Bandung, Faktaindonesianews.com – Malam puncak Detik Jabar Awards 2025 menghadirkan nuansa penuh apresiasi dan harapan. Acara yang berlangsung pada Rabu, 10 Desember 2025, ini menjadi ajang penghormatan bagi individu, lembaga, hingga komunitas yang konsisten memberi kontribusi nyata untuk kemajuan Jawa Barat.
Tidak berhenti sebagai seremoni, gelaran tersebut menjadi ruang refleksi tentang arti pengabdian, keteguhan, dan semangat bergerak bersama di tengah kondisi yang sarat tantangan.
Detik Jabar Awards 2025 menegaskan bahwa kemajuan daerah tidak pernah hadir secara instan. Ia lahir dari kerja keras yang berkelanjutan, keberanian berinovasi, serta budaya gotong royong yang mengakar di masyarakat.
Tahun ini, suasana penghargaan juga dibayangi keprihatinan mendalam atas bencana banjir yang menimpa sejumlah wilayah di Sumatera dan Jawa Barat, khususnya Bandung Barat. Kondisi tersebut menjadi pengingat bahwa pembangunan harus berjalan beriringan dengan empati dan solidaritas antarsesama.

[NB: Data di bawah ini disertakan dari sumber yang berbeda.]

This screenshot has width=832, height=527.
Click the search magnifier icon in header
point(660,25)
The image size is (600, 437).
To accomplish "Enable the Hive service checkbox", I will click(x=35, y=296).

Di tengah momentum tersebut, Pemerintah Kota Bandung tampil sebagai salah satu penerima penghargaan penting. Pemkot Bandung dinobatkan sebagai Lembaga Penggerak Terdepan kategori Penggerak Literasi Digital Cerdas dan Beretika.
Penghargaan ini diterima langsung oleh Kepala Dinas Komunikasi dan Informatika Kota Bandung, Yayan Ahmad Brilyana, yang hadir mewakili Pemkot Bandung.
Penghargaan tersebut menunjukkan pengakuan terhadap upaya kota ini dalam memperkuat ekosistem literasi digital melalui program edukasi, pengembangan teknologi informasi, hingga penciptaan ruang digital yang aman, inklusif, dan beretika untuk seluruh warga. Menurut Yayan, apresiasi ini menjadi pemacu bagi pemerintah untuk terus mempercepat transformasi digital.
“Saya bangga dan sangat berterima kasih kepada Detik Jabar. Penghargaan ini bukan hanya untuk Diskominfo, tapi untuk seluruh masyarakat Kota Bandung,” ujar Yayan.
Ia menegaskan bahwa percepatan digitalisasi merupakan kebutuhan bagi kota modern yang ingin menjunjung demokrasi, transparansi, dan partisipasi publik.
Dengan diterimanya penghargaan ini, Pemkot Bandung kembali menegaskan posisinya sebagai daerah yang progresif dalam inovasi teknologi dan literasi digital.
Langkah ini menjadi dorongan untuk menghadirkan tata kelola pemerintahan yang lebih transparan, akuntabel, dan responsif terhadap tuntutan zaman.